[Items from a dataset]
☆ ☆ ☆ ☆ ☆ ☆ ☆

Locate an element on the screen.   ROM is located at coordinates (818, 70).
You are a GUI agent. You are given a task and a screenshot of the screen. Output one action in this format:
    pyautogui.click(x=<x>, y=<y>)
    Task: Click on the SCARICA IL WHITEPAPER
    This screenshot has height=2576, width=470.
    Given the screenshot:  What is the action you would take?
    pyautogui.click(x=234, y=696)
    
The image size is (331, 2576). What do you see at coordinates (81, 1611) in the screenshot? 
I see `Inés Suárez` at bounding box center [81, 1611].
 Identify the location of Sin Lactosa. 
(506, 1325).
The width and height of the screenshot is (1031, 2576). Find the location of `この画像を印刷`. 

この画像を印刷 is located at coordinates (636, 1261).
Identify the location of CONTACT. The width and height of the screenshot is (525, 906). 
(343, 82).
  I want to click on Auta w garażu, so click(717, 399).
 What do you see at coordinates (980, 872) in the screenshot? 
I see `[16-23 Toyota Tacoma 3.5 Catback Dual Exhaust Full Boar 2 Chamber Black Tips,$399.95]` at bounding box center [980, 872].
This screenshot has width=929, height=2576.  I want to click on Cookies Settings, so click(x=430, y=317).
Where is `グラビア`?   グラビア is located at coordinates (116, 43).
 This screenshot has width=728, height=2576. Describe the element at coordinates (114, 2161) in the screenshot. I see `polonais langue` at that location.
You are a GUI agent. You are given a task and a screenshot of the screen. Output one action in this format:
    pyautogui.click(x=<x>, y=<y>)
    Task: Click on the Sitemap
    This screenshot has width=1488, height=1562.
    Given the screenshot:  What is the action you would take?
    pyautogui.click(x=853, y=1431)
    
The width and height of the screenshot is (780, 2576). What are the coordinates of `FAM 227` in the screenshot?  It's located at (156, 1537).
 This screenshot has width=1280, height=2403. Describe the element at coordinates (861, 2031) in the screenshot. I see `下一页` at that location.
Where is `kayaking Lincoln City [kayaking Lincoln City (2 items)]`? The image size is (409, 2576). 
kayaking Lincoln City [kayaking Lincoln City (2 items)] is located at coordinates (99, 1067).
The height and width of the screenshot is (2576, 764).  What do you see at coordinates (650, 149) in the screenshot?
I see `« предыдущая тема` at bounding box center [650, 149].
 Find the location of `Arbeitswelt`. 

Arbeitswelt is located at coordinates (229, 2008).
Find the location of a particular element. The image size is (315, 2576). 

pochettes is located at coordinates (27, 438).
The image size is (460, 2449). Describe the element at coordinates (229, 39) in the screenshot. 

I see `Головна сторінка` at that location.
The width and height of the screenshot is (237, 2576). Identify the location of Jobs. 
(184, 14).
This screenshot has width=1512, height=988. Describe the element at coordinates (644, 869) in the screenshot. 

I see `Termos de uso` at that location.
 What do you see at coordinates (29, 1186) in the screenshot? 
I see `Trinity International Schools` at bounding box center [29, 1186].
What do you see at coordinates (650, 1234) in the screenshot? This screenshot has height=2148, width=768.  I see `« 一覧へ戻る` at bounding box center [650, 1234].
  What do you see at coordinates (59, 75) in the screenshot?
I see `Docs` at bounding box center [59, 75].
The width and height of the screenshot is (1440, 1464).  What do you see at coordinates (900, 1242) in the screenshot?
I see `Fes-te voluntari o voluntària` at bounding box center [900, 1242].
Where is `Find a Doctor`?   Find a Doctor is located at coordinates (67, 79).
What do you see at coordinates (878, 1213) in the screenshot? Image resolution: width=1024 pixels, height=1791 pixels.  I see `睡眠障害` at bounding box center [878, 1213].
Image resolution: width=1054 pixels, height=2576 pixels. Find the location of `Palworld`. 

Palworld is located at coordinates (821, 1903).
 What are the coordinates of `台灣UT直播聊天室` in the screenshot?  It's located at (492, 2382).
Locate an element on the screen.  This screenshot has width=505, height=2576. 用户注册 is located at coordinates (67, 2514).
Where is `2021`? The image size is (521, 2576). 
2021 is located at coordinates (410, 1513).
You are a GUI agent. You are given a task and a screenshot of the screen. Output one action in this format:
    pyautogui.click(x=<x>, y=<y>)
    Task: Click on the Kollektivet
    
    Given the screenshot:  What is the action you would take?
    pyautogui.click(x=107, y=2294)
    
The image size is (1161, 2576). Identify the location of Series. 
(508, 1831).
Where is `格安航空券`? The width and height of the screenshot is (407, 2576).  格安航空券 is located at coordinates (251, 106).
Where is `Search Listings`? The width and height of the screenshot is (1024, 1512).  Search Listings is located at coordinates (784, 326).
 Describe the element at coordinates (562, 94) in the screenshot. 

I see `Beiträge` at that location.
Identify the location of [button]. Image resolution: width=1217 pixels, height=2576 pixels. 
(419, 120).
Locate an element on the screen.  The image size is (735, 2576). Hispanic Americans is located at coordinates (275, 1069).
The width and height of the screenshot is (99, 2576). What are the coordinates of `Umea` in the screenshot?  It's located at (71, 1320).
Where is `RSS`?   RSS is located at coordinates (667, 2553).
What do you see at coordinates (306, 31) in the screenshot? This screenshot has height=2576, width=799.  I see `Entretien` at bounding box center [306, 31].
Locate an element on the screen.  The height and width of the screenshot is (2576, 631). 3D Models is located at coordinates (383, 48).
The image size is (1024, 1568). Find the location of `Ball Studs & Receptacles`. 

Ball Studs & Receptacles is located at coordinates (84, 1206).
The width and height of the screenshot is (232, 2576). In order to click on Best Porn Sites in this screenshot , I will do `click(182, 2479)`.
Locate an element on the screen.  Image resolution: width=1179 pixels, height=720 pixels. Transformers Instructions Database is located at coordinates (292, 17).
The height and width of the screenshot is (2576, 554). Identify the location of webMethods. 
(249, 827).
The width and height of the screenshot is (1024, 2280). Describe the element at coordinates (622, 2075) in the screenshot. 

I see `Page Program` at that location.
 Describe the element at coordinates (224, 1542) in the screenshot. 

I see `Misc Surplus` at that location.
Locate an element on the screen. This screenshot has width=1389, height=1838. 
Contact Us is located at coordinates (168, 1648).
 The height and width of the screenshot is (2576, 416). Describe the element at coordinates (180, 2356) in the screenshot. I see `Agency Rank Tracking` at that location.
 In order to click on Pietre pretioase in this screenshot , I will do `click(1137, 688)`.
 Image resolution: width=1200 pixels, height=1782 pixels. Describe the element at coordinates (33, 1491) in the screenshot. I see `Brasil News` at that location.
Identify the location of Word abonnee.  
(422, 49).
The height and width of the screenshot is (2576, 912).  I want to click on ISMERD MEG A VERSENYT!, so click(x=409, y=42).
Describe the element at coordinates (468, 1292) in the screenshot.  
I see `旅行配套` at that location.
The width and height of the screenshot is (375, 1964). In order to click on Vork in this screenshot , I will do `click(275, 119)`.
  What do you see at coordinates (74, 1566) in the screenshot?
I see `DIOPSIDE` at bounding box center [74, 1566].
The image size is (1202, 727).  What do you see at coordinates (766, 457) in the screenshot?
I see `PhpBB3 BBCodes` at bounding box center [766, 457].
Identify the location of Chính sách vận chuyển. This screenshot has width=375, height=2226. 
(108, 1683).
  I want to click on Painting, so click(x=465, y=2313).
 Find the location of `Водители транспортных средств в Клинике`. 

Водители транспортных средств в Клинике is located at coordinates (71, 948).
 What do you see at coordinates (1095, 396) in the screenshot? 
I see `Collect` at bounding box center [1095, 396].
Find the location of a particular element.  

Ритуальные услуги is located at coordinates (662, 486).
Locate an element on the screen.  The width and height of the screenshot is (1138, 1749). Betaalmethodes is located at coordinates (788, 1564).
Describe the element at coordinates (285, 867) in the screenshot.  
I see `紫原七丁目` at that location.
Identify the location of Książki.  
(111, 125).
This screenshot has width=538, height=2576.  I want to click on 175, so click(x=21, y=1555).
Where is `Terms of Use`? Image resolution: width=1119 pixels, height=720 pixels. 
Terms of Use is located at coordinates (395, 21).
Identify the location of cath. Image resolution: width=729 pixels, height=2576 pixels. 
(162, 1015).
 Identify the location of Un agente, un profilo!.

☆ ☆ ☆ ☆ ☆ ☆ ☆

* [WHAT TO DO]:
Rewrite the stretch from the line containing "In order to click on Pietre" through the line containing "center [766, 457].", replacing "Identify" with "Pinpoint" and leaving everything else unchanged.

* [PROBLEM SOLUTION]:
 In order to click on Pietre pretioase in this screenshot , I will do `click(1137, 688)`.
 Image resolution: width=1200 pixels, height=1782 pixels. Describe the element at coordinates (33, 1491) in the screenshot. I see `Brasil News` at that location.
Pinpoint the location of Word abonnee.  
(422, 49).
The height and width of the screenshot is (2576, 912).  I want to click on ISMERD MEG A VERSENYT!, so click(x=409, y=42).
Describe the element at coordinates (468, 1292) in the screenshot.  
I see `旅行配套` at that location.
The width and height of the screenshot is (375, 1964). In order to click on Vork in this screenshot , I will do `click(275, 119)`.
  What do you see at coordinates (74, 1566) in the screenshot?
I see `DIOPSIDE` at bounding box center [74, 1566].
The image size is (1202, 727).  What do you see at coordinates (766, 457) in the screenshot?
I see `PhpBB3 BBCodes` at bounding box center [766, 457].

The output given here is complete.